Abstract

Sensitive patient data cannot be easily shared/analyzed, severely limiting the innovative progress of research, specifically for marginalized/under-represented populations. Existing methods of deidentification are subject to data breaches. The objective of this study was to develop a neural network capable of generating a synthetic version of data for patients with novel postoperative metastatic cancer. We analyzed a metastatic cancer patient cohort of 167,474 patients obtained from the National Surgical Quality Improvement Program. Twenty-seven clinical features were analyzed. We created a volume-matched synthetic cohort of 167,474 patients and a reduced-size synthetic cohort of 5,000 patients. The volume-matched and reduced-size synthetic cohorts were compared against the ground truth data to analyze differences in principal component distribution, underlying statistical properties/associations, intervariable correlations, and machine learning classifier performance when developed on the synthetic data. Among 167,474 patients with metastatic cancer in the original data, 50,669 (30.3%) died within 30 days of their index surgery.
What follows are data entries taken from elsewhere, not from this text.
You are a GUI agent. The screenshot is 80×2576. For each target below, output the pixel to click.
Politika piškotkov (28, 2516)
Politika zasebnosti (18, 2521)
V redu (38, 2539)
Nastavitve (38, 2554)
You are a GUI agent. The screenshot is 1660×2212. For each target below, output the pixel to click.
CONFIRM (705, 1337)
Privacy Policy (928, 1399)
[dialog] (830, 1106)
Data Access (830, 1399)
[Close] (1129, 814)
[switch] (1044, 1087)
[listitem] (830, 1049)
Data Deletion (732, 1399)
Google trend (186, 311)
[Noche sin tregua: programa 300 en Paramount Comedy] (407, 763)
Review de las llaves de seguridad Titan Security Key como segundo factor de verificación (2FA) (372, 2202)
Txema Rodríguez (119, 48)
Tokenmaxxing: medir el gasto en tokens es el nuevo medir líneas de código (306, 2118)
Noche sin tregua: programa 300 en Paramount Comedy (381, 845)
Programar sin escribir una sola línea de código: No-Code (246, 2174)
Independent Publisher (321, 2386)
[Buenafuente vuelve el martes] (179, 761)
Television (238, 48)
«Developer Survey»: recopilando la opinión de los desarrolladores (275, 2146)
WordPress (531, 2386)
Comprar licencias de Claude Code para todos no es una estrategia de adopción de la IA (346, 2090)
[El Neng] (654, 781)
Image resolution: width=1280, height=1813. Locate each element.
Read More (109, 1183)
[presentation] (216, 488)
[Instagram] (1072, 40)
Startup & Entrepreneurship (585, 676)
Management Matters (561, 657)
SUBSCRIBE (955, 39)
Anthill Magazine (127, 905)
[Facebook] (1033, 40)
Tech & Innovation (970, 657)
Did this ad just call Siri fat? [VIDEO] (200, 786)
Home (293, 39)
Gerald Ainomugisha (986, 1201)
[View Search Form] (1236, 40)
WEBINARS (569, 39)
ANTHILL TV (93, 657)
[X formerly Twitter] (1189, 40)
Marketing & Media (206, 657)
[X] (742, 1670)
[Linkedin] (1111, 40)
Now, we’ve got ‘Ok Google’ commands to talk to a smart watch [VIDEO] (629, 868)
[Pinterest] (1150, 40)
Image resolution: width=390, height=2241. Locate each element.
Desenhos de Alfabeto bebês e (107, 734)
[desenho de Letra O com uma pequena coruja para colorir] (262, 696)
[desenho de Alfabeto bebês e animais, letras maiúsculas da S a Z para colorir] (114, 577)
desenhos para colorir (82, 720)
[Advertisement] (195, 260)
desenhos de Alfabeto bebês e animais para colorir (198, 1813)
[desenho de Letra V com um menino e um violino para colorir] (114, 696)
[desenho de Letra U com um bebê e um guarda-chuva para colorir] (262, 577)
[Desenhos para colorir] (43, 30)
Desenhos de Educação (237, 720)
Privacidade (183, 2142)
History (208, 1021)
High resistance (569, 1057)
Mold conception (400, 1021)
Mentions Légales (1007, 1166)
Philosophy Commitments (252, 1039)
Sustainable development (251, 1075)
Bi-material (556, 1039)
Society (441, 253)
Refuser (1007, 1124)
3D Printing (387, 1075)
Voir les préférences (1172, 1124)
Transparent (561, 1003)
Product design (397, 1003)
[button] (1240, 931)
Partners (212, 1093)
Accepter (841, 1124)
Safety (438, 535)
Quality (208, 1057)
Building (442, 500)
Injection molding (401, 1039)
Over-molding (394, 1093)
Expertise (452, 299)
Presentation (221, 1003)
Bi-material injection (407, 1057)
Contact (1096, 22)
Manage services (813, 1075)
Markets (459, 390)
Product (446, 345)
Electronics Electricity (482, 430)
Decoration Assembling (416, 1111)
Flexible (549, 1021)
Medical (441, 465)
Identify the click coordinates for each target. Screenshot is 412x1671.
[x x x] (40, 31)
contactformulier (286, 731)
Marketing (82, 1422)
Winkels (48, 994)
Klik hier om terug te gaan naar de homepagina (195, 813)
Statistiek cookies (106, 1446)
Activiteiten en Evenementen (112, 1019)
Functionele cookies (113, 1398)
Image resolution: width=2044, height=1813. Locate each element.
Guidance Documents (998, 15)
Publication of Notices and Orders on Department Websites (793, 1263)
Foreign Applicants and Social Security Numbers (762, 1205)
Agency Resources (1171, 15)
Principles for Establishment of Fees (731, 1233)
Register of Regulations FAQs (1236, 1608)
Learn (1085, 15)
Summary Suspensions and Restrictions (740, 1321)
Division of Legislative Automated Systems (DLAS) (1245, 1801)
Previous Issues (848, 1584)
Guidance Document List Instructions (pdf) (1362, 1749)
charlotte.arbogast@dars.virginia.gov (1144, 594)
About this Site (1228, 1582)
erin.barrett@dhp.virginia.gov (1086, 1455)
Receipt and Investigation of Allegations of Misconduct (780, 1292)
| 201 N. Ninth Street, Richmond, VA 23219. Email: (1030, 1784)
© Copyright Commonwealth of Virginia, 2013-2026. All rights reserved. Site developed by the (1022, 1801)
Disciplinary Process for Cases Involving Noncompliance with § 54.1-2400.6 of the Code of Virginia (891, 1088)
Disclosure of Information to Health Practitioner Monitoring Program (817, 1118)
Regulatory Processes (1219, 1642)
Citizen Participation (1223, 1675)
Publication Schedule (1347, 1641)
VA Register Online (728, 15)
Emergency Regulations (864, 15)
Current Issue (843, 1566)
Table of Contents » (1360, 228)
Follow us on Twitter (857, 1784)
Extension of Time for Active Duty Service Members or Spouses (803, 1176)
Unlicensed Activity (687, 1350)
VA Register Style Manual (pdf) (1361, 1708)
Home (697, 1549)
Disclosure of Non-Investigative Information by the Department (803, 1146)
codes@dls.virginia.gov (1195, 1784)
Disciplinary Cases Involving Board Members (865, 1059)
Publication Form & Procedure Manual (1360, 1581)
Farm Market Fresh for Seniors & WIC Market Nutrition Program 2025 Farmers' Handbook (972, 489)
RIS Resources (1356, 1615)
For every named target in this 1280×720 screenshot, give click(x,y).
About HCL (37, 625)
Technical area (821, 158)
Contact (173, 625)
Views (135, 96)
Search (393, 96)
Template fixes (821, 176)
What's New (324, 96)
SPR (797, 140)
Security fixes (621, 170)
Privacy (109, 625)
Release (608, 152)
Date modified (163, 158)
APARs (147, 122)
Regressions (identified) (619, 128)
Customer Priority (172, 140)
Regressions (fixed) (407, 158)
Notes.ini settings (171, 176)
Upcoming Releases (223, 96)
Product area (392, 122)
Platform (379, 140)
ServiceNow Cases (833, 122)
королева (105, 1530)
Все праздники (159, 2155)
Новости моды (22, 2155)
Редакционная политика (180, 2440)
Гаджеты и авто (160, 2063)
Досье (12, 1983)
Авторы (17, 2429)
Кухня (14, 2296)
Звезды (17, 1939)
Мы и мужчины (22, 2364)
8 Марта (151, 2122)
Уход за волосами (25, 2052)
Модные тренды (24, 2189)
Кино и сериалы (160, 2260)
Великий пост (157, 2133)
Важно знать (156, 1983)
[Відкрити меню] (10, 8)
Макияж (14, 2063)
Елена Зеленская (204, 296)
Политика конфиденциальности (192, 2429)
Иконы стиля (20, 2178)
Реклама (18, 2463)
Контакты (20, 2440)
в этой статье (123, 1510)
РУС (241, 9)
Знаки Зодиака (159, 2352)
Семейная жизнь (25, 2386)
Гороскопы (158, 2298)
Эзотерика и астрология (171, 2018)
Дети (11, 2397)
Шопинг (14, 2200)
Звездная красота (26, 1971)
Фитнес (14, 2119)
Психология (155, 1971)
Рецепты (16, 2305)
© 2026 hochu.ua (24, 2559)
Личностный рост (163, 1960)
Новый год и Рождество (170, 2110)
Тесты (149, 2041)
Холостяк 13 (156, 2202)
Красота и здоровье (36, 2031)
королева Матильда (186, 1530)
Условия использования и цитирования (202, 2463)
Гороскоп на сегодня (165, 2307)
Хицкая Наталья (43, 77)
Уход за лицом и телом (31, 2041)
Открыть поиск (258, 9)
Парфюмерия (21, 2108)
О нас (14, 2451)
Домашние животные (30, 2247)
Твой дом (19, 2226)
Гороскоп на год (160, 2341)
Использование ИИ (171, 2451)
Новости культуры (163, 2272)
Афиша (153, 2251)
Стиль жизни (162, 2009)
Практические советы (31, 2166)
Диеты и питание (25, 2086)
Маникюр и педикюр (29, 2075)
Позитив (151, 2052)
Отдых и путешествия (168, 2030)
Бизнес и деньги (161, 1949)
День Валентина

Our model was able to accurately capture underlying statistical properties, principal components, and intervariable correlations within the ground truth data, yielding an accuracy of 93.2% with a loss of 0.21%, and develop synthetic data capable of training accurate machine learning classifiers. The reduced-size synthetic data accurately replicated all categorical variables and every continuous variable with statistically similar records (P > .05), with the sole exception of preoperative albumin (P < .05). The volume-matched synthetic data frame was able to accurately replicate all categorical variables (P > .05). This described methodology can be applied to any structured medical data from any setting, significantly expedite scientific analysis/innovation, and be used to develop improved predictive classifiers with boosted tree-based algorithms, serving as the potential new gold standard of medical data sharing and data augmentation.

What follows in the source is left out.